This year’s summer school will explore how health, as a field of practice, of policy but most importantly as a human right is connected to violence, war and different security approaches. We will focus on ways in which both direct and structural violence affect our work as health professionals and political activists dedicated to Health For All. We will seek to understand how an intersectional perspective* on health and security may help us to deconstruct assumptions about “threats” and “risks” and find alternative solutions.
War and violent conflict cause injuries, traumatisation and death of thousands. During 2022, the brutal Russian invasion of Ukraine has made this strikingly visible, with attacks on hospitals and maternity wards causing international outcries. Far away from the attention of Western politicians and media, the civil war in Ethiopia is claimed to be the most violent in the 21st century - 100.000 are reported to have died due to lack of medical attention. What are the effects of violent conflicts on the health of individuals and health systems? What are the gendered dimensions? Can the health sector build bridges to peace and dialogue amidst polarization and hatred?
Peace and well-being are conditions for health and vice-versa. Health can play an important role in achieving and sustaining peace. The question of prevention, mitigation and transformation of violent conflict is crucial to practitioners, academics and activists of global and public health, medicine and psychology. Through their analytical training, ethical standards of Do-no-harm and social recognition they can become peace-makers. However, they also stand in danger of becoming targets or even perpetrators of violence and repression.

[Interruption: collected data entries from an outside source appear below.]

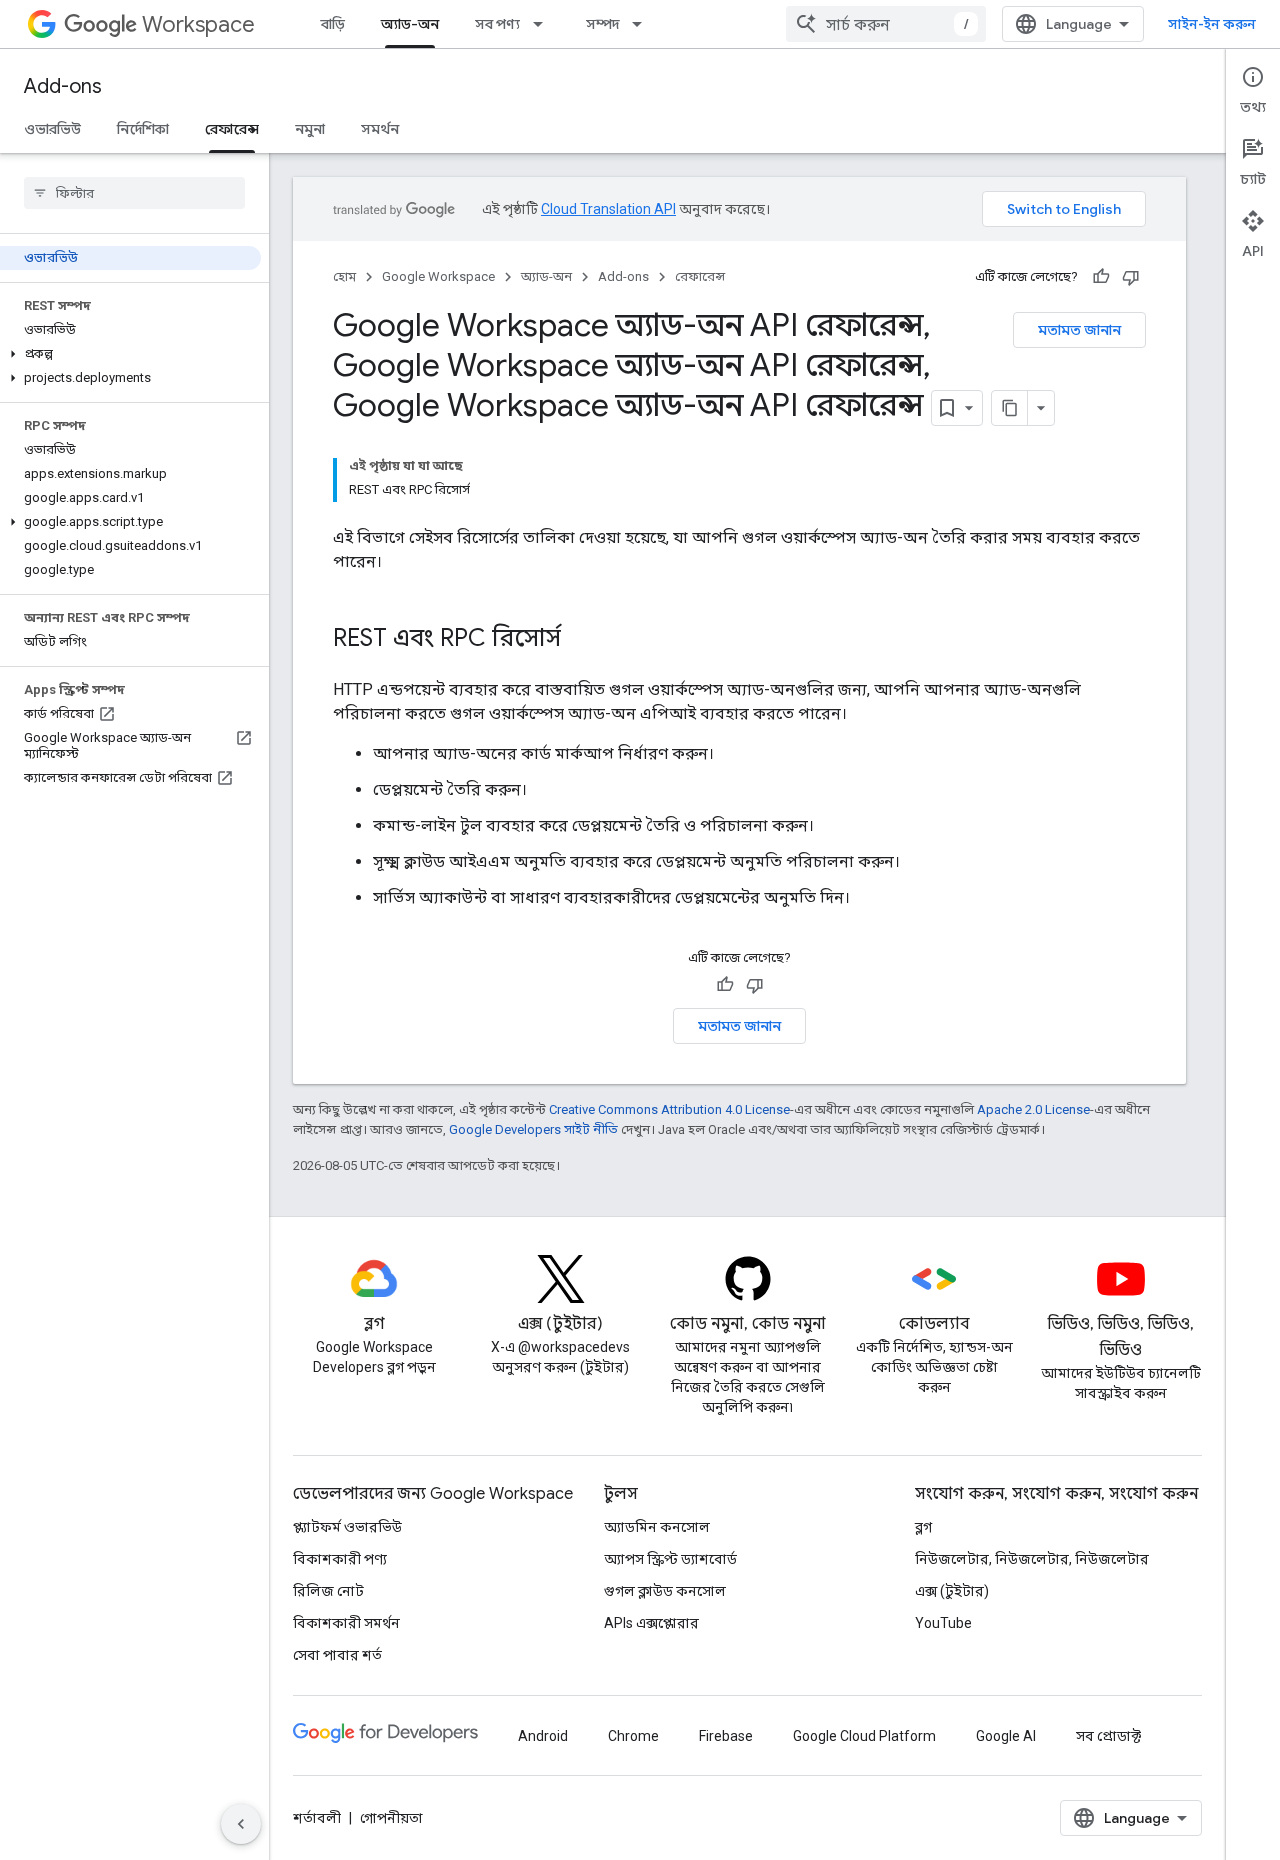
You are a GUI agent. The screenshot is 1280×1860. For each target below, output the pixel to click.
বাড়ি (333, 24)
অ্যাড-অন (410, 24)
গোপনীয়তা (391, 1818)
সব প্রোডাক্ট (1108, 1736)
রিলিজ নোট (328, 1591)
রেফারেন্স (232, 129)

During the summer school we will look at the effects of direct violence on health. We will also explore social determinants of health with a particular focus on gender discrimination and its intersections with other systems of oppression, such as racism. As a result of the subtler and often insidious effects of structural violence - i.e. Black people have died at 1.4 times the rate than white people during the Coronavirus pandemic in the US. The Russian war against Ukraine exacerbates one of the most severe global food crises in decades contributing to widespread starvation, premature deaths and poverty. This disproportionately affects women and girls, in war-torn countries such as Yemen and Afghanistan, but also migrants or female-headed households in Europe.
Where and how can we seek answers to these huge problems? What should we advocate and fight for? A starting point is to ask ourselves: what makes us (be) safe?
If we placed human rights and a feminist human security approach at the center of policy and practice, we might find answers.
* In this context we may use intersectionality both as a theoretical concept and an analytical tool to highlight the multifaceted power structures and processes that produce and sustain unequal (health) outcomes.Intersectionality considers the interdependencies and relations between categories such as gender (identity), race, class, sexuality etc. that lead to specific mechanisms and experiences of discrimination (or privilege) across multiple levels of society.